Both me and my wife have given our IELTS and also got our education assesment done from wes.
However a lot of people that I talk to, say that I need to work here for atleast a year before I apply.:confused2: otherwise it will get rejected.
I am not sure why so, because currently from the points calculator, I get around 440 points and it shows that I am eligible to apply .

Therefore if someone can clarify whether I should wait till I complete 1 year or should I go ahead with my application as I really dont want to goof up since I have most of my documentation ready with me.

Also do I need a job offer from another company along with a new LMIA in order to get the additional 600 points?. or Can I utilise the current LMIA ?


----------



## colchar (Oct 25, 2011)

rockyj123 said:


> Hello everyone,
> I have been working in BC,Canada since September 2015 under Skill B category.
> Both me and my wife have given our IELTS and also got our education assesment done from wes.


You do not give a test, you take a test. If you don't understand something as basic as that one does have to wonder how well you could possibly have done on that test.





> I am not sure why so, because currently from the points calculator, I get around 440 points and it shows that I am eligible to apply .



Have you checked the lower limit for those who have been successful?


----------



## Auld Yin (Mar 10, 2009)

I believe you must have worked in Canada for one year before applying for PR status.


----------



## rockyj123 (Mar 7, 2015)

Auld Yin said:


> I believe you must have worked in Canada for one year before applying for PR status.



Thnx Auld Yin.. majority of people that I have spoken to say that but no one is able to point out as to why?


----------



## Auld Yin (Mar 10, 2009)

rockyj123 said:


> Thnx Auld Yin.. majority of people that I have spoken to say that but no one is able to point out as to why?
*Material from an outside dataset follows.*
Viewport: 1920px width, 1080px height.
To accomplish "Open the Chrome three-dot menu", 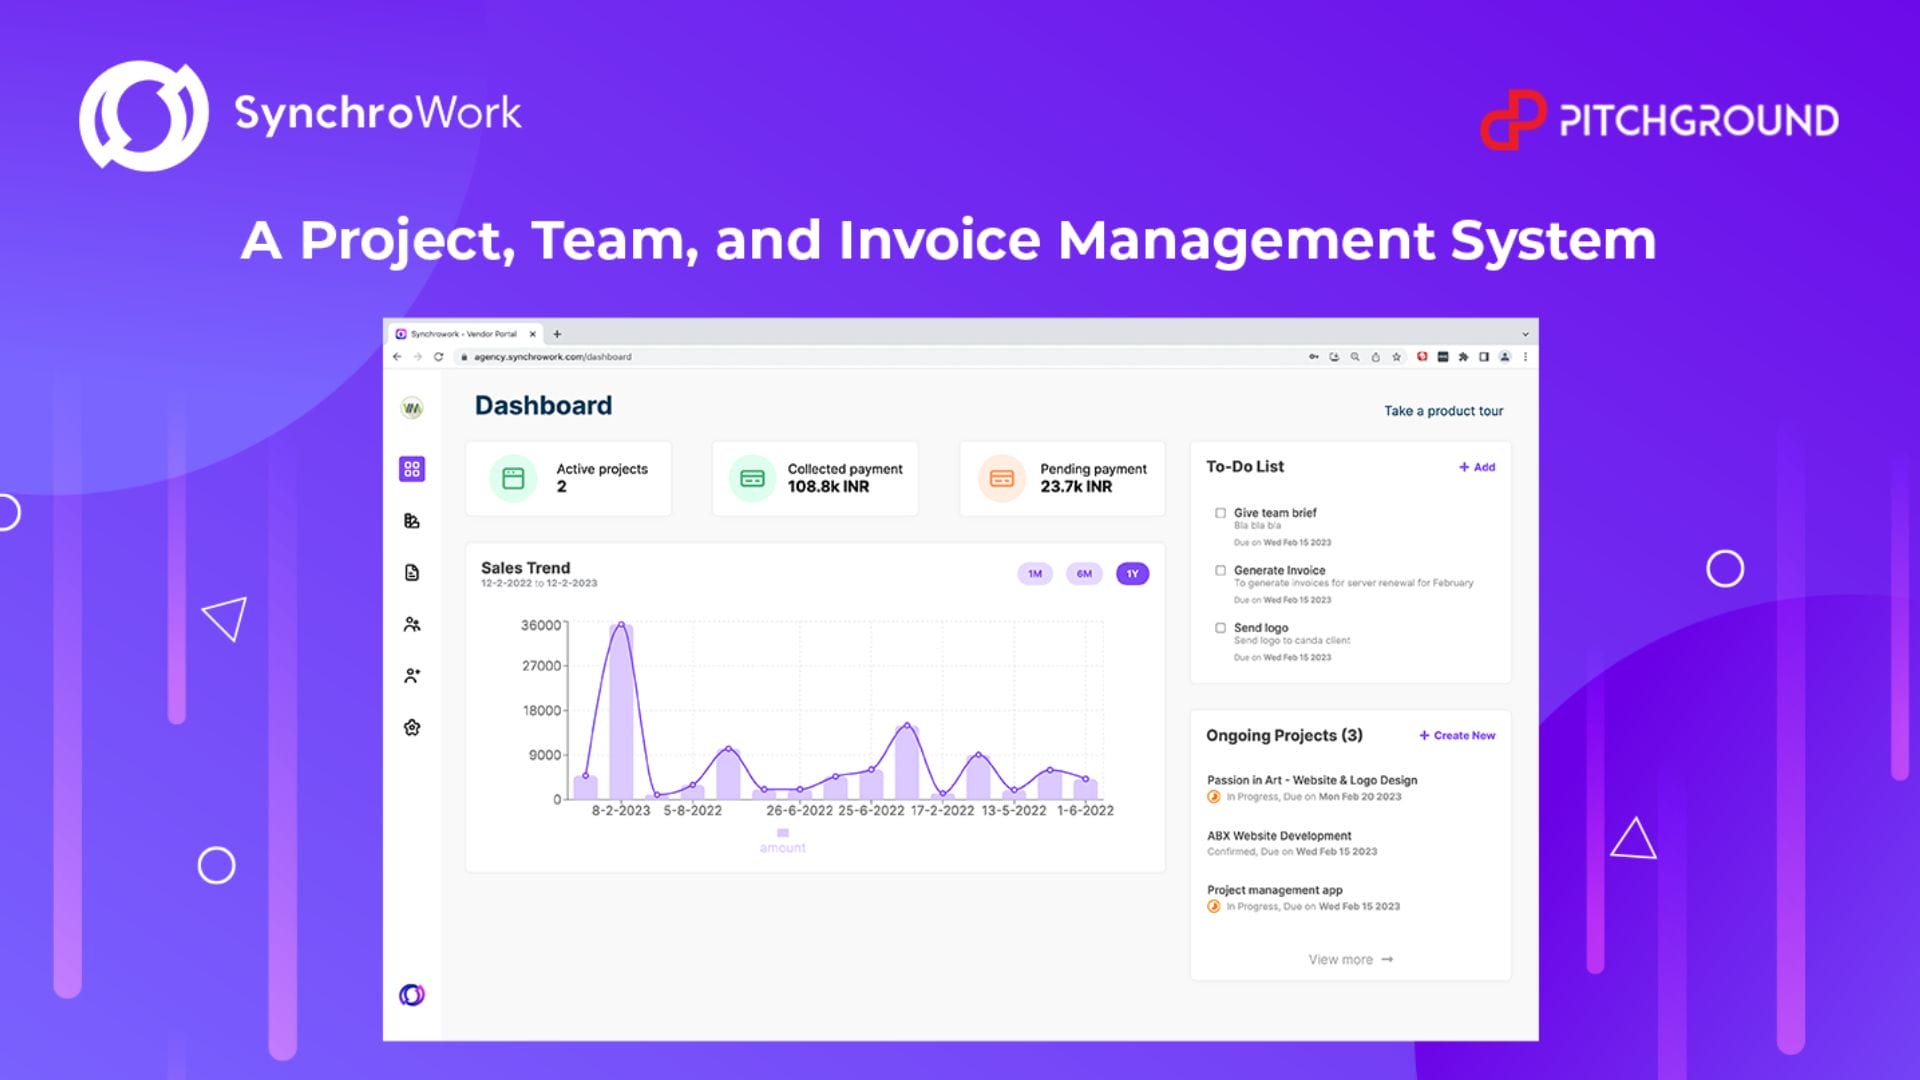I will 1525,357.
It's the way the plan is formulated. Presumably to prevent people coming under IEC, immediately applying for PR status and clogging up the system. There are many thousands come per year under the IEC programme. It is a Working Holiday programme and there have been some recent relaxations of the terms of the programme to permit those with a Canadian work record to apply for Permanent status if they qualify.


----------



## colchar (Oct 25, 2011)

rockyj123 said:


> Thnx Auld Yin.. majority of people that I have spoken to say that but no one is able to point out as to why?




Why is irrelevant. If that is the GoC's rule, that is the rule.


----------